— Problem description —
Rewrite the entries from the first line through the line containing "pyautogui.click(x=406, y=773)", changing "Where should I click to" to "What should I click to" and leaving everything else unchanged.

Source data
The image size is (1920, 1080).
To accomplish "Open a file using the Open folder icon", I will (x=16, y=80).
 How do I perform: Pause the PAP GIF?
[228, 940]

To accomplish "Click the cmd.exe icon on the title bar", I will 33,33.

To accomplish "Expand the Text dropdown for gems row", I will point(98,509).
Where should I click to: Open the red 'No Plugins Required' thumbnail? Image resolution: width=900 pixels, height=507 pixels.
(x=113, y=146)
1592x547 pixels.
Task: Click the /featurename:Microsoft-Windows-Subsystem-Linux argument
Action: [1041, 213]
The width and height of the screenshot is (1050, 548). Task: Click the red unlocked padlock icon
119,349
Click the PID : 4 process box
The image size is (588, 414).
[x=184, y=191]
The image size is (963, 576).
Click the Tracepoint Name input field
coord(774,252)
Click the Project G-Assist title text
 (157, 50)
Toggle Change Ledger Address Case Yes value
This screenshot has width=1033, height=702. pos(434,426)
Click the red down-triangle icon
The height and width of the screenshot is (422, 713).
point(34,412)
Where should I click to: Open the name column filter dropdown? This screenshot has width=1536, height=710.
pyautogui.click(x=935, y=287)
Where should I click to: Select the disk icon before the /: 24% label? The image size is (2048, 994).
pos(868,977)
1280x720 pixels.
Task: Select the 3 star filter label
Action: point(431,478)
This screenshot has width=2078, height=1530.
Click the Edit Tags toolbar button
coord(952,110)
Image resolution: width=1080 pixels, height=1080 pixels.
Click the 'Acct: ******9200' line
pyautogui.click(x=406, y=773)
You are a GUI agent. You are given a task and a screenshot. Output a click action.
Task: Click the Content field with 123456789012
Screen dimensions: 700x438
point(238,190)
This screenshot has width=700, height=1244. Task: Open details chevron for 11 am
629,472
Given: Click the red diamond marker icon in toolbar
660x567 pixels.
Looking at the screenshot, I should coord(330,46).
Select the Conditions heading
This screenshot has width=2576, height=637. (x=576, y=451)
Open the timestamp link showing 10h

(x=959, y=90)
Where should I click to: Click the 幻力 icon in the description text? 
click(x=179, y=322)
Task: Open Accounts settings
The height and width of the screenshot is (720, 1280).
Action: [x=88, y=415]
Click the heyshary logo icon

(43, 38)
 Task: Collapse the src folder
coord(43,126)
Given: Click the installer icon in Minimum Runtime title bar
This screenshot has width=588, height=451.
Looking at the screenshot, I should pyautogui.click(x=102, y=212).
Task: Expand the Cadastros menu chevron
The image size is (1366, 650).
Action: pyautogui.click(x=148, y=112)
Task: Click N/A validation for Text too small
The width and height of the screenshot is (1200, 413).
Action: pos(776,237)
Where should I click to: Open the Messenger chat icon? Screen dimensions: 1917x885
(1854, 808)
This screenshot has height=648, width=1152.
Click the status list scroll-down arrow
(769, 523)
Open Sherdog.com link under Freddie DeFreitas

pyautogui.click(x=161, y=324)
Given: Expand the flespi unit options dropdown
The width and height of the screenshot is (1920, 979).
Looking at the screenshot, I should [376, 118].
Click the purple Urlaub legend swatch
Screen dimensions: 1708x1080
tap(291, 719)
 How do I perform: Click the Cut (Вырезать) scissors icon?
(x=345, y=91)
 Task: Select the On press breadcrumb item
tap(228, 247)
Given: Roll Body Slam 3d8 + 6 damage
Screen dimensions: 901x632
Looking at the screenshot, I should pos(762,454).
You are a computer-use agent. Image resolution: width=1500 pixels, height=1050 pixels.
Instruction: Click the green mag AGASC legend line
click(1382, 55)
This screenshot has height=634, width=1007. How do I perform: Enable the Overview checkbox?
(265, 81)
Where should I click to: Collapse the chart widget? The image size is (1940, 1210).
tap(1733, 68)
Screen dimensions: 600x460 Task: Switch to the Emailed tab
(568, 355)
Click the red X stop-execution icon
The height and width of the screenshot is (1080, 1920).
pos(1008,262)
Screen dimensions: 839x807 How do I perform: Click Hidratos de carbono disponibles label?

— Reply —
The image size is (1920, 1080).
To accomplish "Open a file using the Open folder icon", I will (x=16, y=80).
 How do I perform: Pause the PAP GIF?
[228, 940]

To accomplish "Click the cmd.exe icon on the title bar", I will 33,33.

To accomplish "Expand the Text dropdown for gems row", I will point(98,509).
What should I click to: Open the red 'No Plugins Required' thumbnail? Image resolution: width=900 pixels, height=507 pixels.
(x=113, y=146)
1592x547 pixels.
Task: Click the /featurename:Microsoft-Windows-Subsystem-Linux argument
Action: [1041, 213]
The width and height of the screenshot is (1050, 548). Task: Click the red unlocked padlock icon
119,349
Click the PID : 4 process box
The image size is (588, 414).
[x=184, y=191]
The image size is (963, 576).
Click the Tracepoint Name input field
coord(774,252)
Click the Project G-Assist title text
 (157, 50)
Toggle Change Ledger Address Case Yes value
This screenshot has width=1033, height=702. pos(434,426)
Click the red down-triangle icon
The height and width of the screenshot is (422, 713).
point(34,412)
What should I click to: Open the name column filter dropdown? This screenshot has width=1536, height=710.
pyautogui.click(x=935, y=287)
What should I click to: Select the disk icon before the /: 24% label? The image size is (2048, 994).
pos(868,977)
1280x720 pixels.
Task: Select the 3 star filter label
Action: point(431,478)
This screenshot has width=2078, height=1530.
Click the Edit Tags toolbar button
coord(952,110)
Image resolution: width=1080 pixels, height=1080 pixels.
Click the 'Acct: ******9200' line
pyautogui.click(x=406, y=773)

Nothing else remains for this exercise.